In the article Breakthrough Starshot tricks out massive telescope for planet hunting there is casual mention of a "phased array of lasers in the 100GW range" that will propel a gram scale spacecraft to 0.2 c in a matter of minutes. That gave me pause, but usually when you read about huge powers of laser beams they are pulsed at nanoseconds or picoseconds, and the actual average power is modest.
But it works out. Just doing approximate math, the momentum of the spacecraft (non relativistic approximation) will be:
$$p_{sat} = m_{sat}v_{sat} = 0.2mc = \text{0.2} \times \text{0.001} \times \text{3E+08} = \text{6E+04 kg m/s.}$$
For photons, the energy is related to the momentum as simply:
$$E = pc$$
so you don't have to specify any particular wavelength. If the sail were a perfect mirror at normal incidence, reflecting light gives you double the momentum kick, since you're actually reversing the momentum of the photon, but let's assume 50% efficiency. Thus
$$E_{tot} = p_{sat}c = \text{6E+04} \times \text{3E+08 kg m}{}^2 / \text{s}^2$$
or 1.8E+13 Joules, or, yes, 100 Gigawatts for the time it takes to cook a three minute egg.
For three full minutes, this laser array will be using power at roughly the same rate that the US uses at peak demand. I think the idea is that you can't do it slowly, or the satellite will get too far away too soon.
There can't be a single laser with this much power, it would be a very large phased array of smaller lasers.
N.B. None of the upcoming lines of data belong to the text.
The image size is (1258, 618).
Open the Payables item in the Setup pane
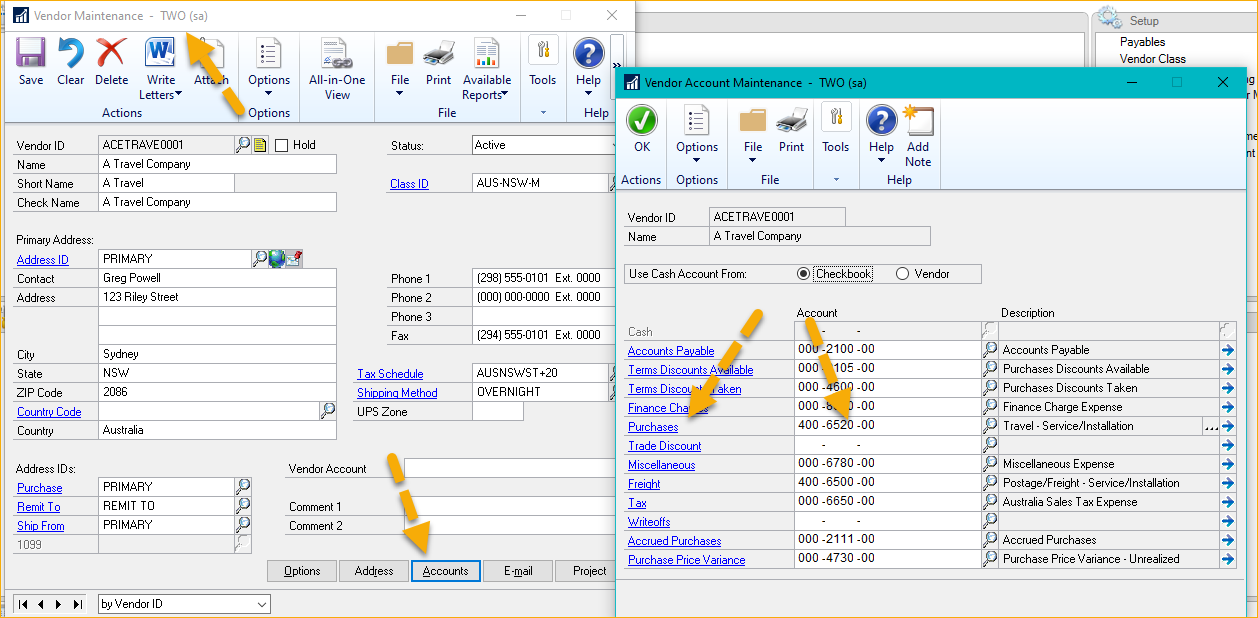(1142, 42)
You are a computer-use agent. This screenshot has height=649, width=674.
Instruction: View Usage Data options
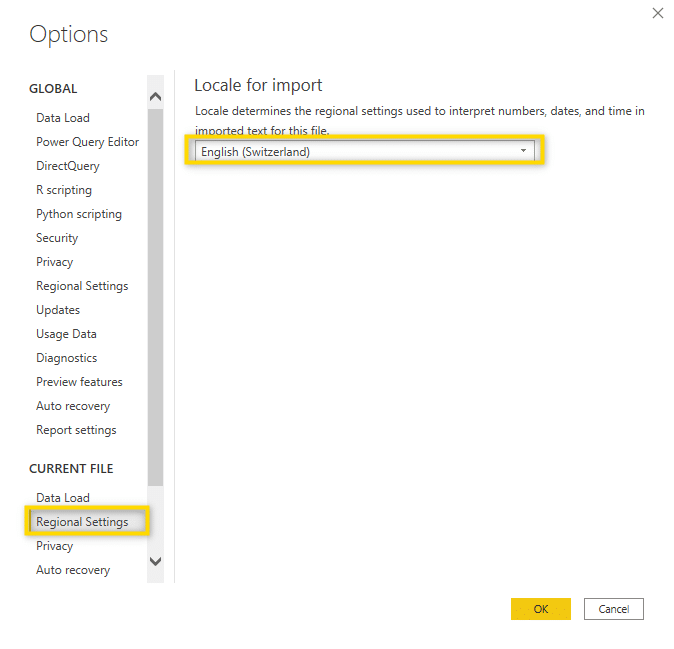66,334
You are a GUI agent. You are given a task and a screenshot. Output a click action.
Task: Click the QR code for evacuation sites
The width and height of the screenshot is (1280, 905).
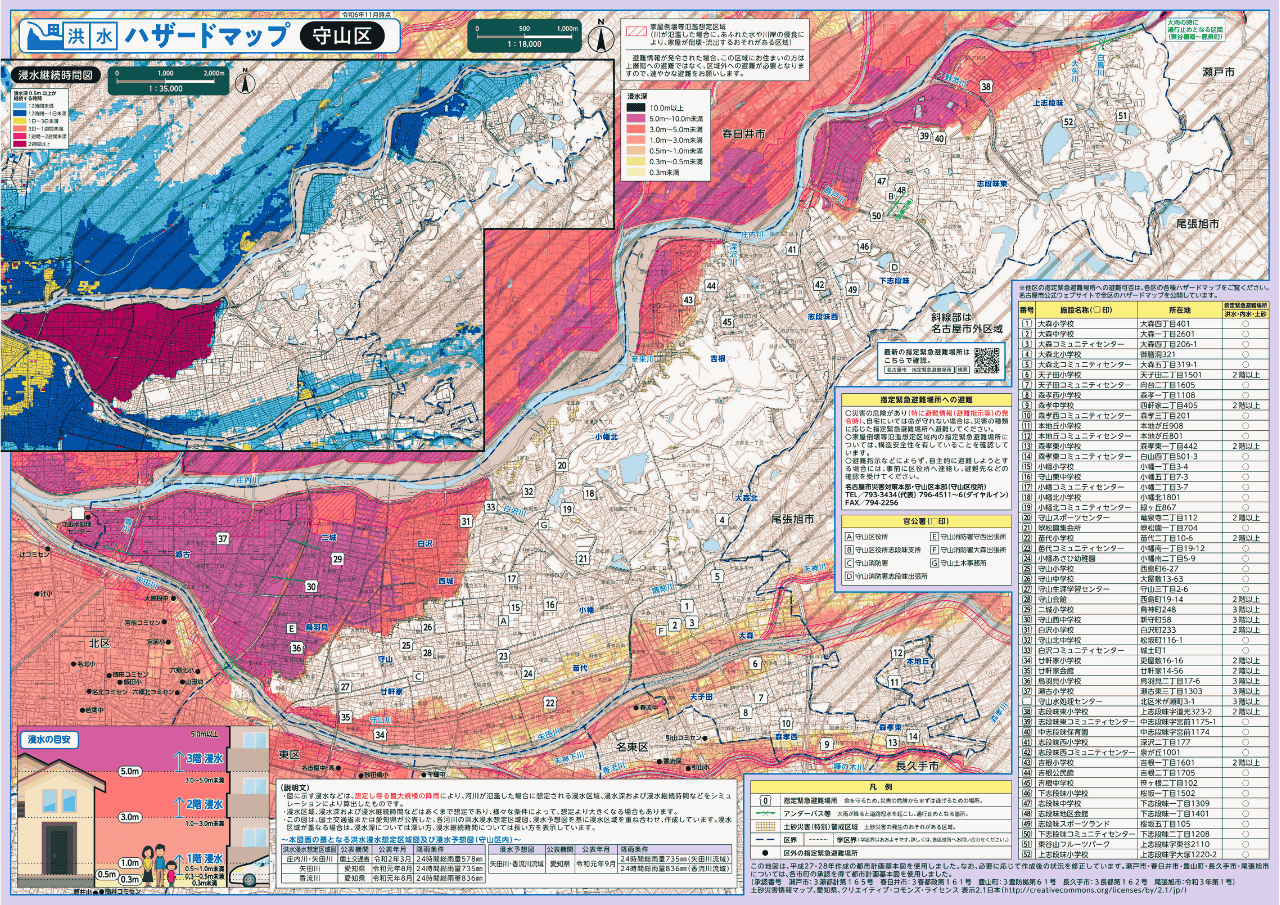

That means they would have to be phase-coherent at optical frequencies to synthesize a beam spot on the moving satellite narrow enough to get most of the power on to it's sail.
Is there any quantitative discussion how this power might be stored and then delivered, and how atmospheric seeing might be compensated coherently across the entire distributed array simultaneously?